THE PHONE CALL came at a retirement party. It was March 9, 2023, and JPMorgan executive Doug Petno was celebrating a colleague's career when Jamie Dimon pulled him aside to join a call with regulators asking a simple question: did JPMorgan want to buy Silicon Valley Bank? The answer, ultimately, was no — but only because JPMorgan was already getting what it wanted for free.

When SVB lost $42 billion in deposits and collapsed the following morning, the ensuing flight to safety delivered what Petno describes as "three years' worth of incoming clients in a weekend." Onboarding teams worked around the clock. JPMorgan, which had tentatively entered startup banking in 2016, suddenly found itself holding the keys to a market it had long coveted but never cracked. The bank has since quadrupled its startup client base to nearly 12,000, served by 550 bankers on both coasts. Revenue from the unit doubled in 2023 alone. By late April of that year, JPMorgan had acquired First Republic — another California lender serving the tech community — giving it both the client relationships and operational muscle to build what Petno pitched to the board as a full-spectrum competitor to SVB, Brex, Ramp, and Mercury.

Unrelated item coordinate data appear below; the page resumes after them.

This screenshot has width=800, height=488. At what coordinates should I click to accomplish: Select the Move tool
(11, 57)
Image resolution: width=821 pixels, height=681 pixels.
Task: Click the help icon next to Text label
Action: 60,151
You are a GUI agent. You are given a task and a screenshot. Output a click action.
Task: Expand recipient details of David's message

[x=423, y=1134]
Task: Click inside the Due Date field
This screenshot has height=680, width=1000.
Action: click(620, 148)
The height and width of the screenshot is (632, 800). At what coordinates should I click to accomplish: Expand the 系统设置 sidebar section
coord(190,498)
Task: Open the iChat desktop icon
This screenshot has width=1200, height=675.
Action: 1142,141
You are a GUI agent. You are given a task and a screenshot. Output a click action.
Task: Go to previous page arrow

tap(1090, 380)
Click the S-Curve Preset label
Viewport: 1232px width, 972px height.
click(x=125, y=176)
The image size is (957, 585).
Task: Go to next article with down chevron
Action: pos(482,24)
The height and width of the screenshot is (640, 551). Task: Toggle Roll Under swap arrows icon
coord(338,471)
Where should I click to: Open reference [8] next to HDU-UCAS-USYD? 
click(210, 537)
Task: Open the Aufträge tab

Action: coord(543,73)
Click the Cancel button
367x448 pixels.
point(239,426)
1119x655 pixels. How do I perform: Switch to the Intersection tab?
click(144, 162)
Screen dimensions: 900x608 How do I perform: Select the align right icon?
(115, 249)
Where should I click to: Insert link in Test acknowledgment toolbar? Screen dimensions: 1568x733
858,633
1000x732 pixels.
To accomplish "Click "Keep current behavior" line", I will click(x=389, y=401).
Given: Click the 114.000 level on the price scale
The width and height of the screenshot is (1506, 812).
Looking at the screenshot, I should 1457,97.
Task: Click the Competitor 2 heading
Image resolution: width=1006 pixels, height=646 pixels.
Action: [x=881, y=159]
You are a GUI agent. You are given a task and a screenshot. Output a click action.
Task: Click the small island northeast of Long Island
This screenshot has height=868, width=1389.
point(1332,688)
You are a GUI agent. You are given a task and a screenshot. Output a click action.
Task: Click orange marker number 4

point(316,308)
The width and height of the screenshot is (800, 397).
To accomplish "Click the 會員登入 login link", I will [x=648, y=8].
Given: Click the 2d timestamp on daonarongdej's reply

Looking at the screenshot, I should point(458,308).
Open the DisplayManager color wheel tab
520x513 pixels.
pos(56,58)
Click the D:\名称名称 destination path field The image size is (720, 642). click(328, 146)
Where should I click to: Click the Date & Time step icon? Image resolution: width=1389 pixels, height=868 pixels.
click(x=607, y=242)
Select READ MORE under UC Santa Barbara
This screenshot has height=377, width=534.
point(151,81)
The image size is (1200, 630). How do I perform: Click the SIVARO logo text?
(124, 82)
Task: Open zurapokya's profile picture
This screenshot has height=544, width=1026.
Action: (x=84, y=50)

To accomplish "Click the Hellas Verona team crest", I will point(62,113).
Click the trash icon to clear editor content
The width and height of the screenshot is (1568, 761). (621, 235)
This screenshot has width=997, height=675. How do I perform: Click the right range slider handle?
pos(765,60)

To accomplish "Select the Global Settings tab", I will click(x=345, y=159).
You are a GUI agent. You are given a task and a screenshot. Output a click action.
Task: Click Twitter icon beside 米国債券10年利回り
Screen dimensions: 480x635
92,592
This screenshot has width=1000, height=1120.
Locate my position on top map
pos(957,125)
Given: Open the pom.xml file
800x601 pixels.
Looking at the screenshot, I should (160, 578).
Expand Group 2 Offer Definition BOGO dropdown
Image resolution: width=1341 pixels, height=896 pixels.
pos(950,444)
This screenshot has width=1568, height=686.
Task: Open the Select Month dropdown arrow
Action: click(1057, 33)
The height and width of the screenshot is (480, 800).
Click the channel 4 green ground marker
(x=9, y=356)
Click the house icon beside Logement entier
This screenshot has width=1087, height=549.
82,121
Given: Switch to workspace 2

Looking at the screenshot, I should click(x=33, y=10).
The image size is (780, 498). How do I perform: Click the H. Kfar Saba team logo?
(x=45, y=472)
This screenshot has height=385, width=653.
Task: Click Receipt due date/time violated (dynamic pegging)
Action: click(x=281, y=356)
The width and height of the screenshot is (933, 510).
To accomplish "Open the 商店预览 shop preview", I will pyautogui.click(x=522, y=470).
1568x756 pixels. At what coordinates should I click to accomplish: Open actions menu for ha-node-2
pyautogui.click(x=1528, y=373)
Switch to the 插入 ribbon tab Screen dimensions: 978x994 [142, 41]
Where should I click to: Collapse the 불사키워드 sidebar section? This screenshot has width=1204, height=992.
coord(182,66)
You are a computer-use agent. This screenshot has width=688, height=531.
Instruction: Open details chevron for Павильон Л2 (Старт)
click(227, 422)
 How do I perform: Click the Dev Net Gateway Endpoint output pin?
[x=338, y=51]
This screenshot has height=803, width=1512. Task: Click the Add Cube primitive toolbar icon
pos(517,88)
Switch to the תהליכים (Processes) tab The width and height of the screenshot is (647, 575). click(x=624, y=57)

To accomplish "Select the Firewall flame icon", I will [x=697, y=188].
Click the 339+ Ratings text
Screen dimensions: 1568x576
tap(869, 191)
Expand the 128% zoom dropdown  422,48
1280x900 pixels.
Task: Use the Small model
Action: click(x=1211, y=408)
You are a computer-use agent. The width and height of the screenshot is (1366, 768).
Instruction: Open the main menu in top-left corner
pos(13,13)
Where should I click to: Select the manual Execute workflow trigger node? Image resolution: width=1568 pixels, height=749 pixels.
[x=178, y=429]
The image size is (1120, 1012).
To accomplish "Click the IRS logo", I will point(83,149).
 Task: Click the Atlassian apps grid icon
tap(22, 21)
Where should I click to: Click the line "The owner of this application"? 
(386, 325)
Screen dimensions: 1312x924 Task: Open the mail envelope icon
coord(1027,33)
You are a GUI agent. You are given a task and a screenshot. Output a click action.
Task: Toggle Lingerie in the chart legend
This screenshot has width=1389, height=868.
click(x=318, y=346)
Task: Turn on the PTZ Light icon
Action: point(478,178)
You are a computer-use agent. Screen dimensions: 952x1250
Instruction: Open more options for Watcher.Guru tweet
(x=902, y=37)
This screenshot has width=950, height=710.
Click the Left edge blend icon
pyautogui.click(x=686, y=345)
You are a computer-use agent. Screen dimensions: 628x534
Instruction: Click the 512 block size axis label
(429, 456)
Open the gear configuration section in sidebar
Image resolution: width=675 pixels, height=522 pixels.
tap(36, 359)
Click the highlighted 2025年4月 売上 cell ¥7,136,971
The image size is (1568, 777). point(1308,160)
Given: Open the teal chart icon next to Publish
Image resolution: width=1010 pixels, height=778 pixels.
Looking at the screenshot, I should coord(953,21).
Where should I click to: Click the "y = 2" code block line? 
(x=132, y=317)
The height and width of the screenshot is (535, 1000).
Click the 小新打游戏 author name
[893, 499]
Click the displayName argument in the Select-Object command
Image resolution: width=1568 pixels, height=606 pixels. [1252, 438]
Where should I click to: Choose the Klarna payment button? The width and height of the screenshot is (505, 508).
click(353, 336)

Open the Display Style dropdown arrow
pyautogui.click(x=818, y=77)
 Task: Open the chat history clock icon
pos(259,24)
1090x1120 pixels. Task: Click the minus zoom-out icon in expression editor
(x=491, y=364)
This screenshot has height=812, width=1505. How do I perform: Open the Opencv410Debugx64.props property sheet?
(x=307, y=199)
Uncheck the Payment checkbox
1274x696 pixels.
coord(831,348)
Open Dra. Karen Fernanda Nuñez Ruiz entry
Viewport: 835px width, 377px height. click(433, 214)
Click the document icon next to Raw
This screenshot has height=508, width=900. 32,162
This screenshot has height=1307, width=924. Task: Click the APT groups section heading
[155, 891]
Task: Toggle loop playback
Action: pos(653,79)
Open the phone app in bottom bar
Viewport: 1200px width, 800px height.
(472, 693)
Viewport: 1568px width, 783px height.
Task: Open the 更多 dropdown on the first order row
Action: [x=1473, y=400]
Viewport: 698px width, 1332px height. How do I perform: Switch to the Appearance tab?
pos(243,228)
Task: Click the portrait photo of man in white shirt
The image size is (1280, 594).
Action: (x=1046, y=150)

Deposit flight, deposit fight

Yet becoming the startup world's one-stop shop requires more than catching panicked depositors. The pitch is seductive: serve founders from seed round to IPO, layering in private banking for individuals, commercial banking for companies, and investment banking for liquidity events. JPMorgan's $180 billion revenue base and nearly $20 billion annual tech budget give it resources no fintech upstart can match. The bank even dispatches teams to study how its own clients deploy AI — treating its startup portfolio as a kind of applied research lab for the parent institution.